AIM OF THE TASK: Which lines of the entries contain the string "will"? Copy each of them.

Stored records
------------------------------

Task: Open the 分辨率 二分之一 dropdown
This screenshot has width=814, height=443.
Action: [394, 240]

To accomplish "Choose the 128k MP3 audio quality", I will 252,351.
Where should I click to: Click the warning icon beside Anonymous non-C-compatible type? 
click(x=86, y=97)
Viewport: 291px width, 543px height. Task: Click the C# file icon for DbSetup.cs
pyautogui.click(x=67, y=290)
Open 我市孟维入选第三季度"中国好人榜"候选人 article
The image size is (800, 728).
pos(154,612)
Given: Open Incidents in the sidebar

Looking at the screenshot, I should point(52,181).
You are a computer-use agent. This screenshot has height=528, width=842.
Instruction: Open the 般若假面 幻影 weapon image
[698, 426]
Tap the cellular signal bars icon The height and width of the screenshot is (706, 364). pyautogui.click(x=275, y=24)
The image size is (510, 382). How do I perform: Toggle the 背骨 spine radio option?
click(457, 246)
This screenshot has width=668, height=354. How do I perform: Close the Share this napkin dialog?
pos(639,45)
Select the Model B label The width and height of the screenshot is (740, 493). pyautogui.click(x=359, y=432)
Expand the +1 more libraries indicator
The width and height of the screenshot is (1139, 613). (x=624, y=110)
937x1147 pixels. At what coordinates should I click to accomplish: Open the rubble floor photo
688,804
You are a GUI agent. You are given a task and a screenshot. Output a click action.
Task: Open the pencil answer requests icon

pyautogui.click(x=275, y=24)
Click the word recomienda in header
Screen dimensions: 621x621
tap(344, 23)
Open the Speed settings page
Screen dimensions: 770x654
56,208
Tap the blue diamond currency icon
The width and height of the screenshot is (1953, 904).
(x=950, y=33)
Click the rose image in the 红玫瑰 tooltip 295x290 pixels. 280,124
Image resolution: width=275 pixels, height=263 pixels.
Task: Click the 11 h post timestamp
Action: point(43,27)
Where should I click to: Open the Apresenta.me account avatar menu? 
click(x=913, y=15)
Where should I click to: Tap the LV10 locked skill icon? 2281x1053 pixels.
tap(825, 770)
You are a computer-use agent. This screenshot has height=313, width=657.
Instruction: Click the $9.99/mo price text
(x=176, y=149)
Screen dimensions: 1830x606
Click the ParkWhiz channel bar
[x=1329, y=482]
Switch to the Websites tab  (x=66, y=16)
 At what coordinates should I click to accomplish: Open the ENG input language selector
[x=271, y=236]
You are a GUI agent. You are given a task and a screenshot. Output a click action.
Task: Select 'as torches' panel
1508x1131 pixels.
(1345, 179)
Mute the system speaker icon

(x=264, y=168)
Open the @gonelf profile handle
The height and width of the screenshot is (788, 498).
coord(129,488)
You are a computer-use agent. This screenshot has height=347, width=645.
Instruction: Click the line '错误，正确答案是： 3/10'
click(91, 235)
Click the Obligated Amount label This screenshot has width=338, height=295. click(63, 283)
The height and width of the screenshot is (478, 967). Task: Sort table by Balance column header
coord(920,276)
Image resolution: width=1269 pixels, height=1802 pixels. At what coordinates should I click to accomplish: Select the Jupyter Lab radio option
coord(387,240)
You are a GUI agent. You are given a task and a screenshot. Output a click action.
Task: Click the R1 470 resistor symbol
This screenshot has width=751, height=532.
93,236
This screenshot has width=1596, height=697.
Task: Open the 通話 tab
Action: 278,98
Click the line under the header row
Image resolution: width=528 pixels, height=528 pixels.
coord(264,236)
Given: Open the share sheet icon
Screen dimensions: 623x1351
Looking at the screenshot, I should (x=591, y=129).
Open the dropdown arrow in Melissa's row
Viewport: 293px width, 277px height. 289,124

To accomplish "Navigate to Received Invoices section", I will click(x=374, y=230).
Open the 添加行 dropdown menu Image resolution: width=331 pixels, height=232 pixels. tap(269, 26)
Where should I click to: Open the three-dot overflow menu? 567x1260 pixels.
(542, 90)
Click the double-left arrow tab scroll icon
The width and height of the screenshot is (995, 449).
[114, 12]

------------------------------

TASK OUTPUT:
To accomplish "Choose the 128k MP3 audio quality", I will 252,351.
To accomplish "Navigate to Received Invoices section", I will click(x=374, y=230).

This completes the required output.